Thank you for your constructive feedback. We have touched on some key points of clarification to address your comments.

It’s unclear what the main contribution of the paper is. From the abstract, it feels like SpecMER is the main contribution, which is built on top of existing speculative decoding methods. However, while reading the paper, if I understood correctly, speculative decoding was not used at all for protein generation. If this is the case, I think it should be emphasized more clearly in the abstract.

To clarify our contributions:

We adapt speculative decoding to protein language models and demonstrate acceleration over standard autoregressive decoding (Table 4, Baseline). Prior works in speculative decoding have focused on natural language. To the best of our knowledge, speculative decoding has not previously been applied to protein generation, so this is a key contribution of our work.

We introduce SpecMER, maintaining speedups from speculative decoding, while generating protein sequences with higher biological plausibility.
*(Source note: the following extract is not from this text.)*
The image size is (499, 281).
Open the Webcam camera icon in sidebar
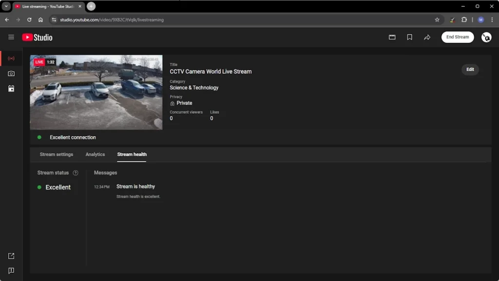tap(11, 74)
We discuss these contributions in lines 60-70, but we are happy to make it more clear in the abstract.

The following drawback follows from my previous comment: there are two metrics to evaluate model performance—speed and accuracy. However, there is a kind of inconsistency in the comparison. To show speed-up, you compare SpecMER with the target model and demonstrate improved performance, which is fair. However, in terms of accuracy, you compare only speculative decoding against SpecMER. If both of these methods are introduced by you, I don’t think this proves SpecMER’s efficiency convincingly. A comparison should also be made with existing methods—for instance, the one you used as a baseline for demonstrating the speed-up.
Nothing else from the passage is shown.